▶ Problem to work on
Please update the records from the line containing "This screenshot has" through the end of the records, inclusive, so that "coordinates" becomes "position" and nothing else changes. Give only those lines, without the pictures.

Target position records
-*-*-

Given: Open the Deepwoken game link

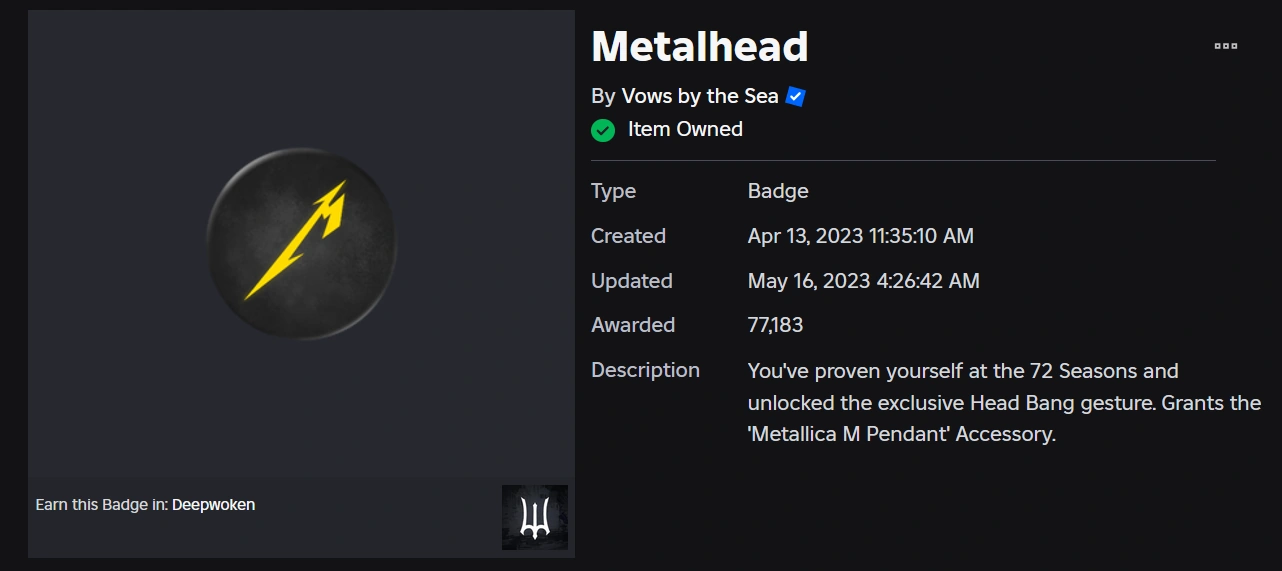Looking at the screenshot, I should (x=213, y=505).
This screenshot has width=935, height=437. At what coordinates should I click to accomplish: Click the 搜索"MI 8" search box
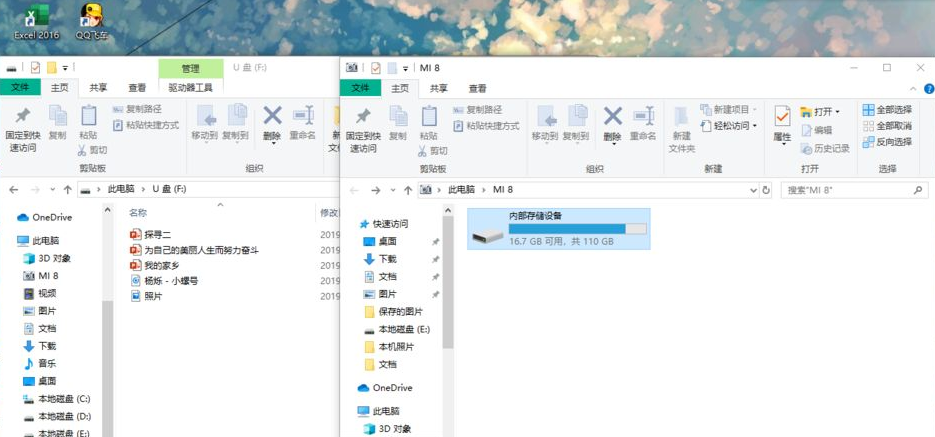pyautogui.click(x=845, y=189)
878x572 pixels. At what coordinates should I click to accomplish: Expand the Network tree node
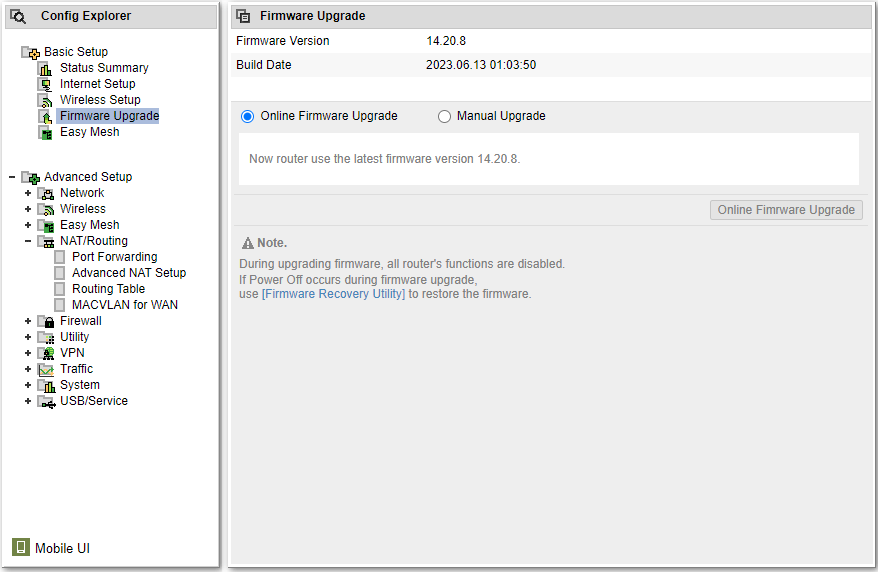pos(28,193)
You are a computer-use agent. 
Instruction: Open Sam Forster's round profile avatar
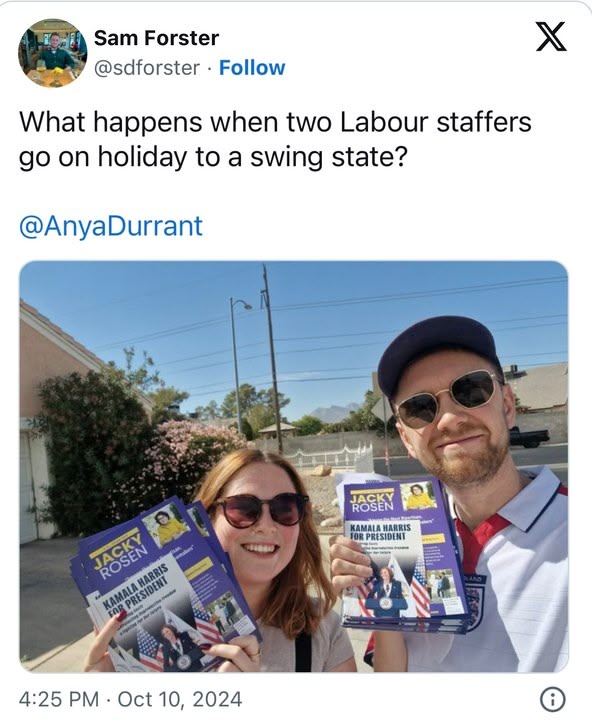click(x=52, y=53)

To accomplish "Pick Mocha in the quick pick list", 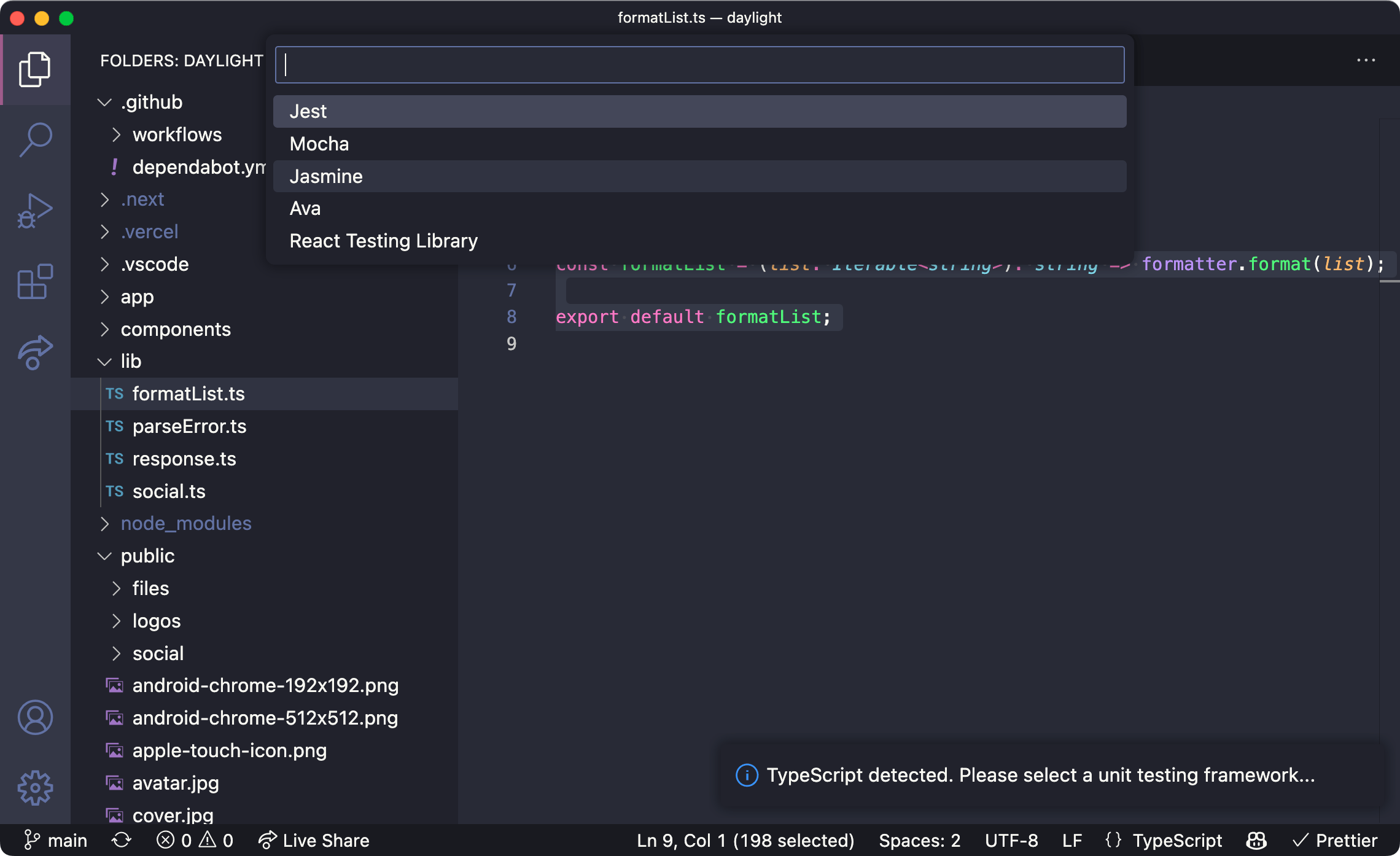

-*-*-

▶ Solution below
This screenshot has width=935, height=437. At what position should I click to accomplish: Click the 搜索"MI 8" search box
pyautogui.click(x=845, y=189)
878x572 pixels. At what position should I click to accomplish: Expand the Network tree node
pos(28,193)
You are a computer-use agent. 
Instruction: Open Sam Forster's round profile avatar
click(x=52, y=53)

To accomplish "Pick Mocha in the quick pick list", 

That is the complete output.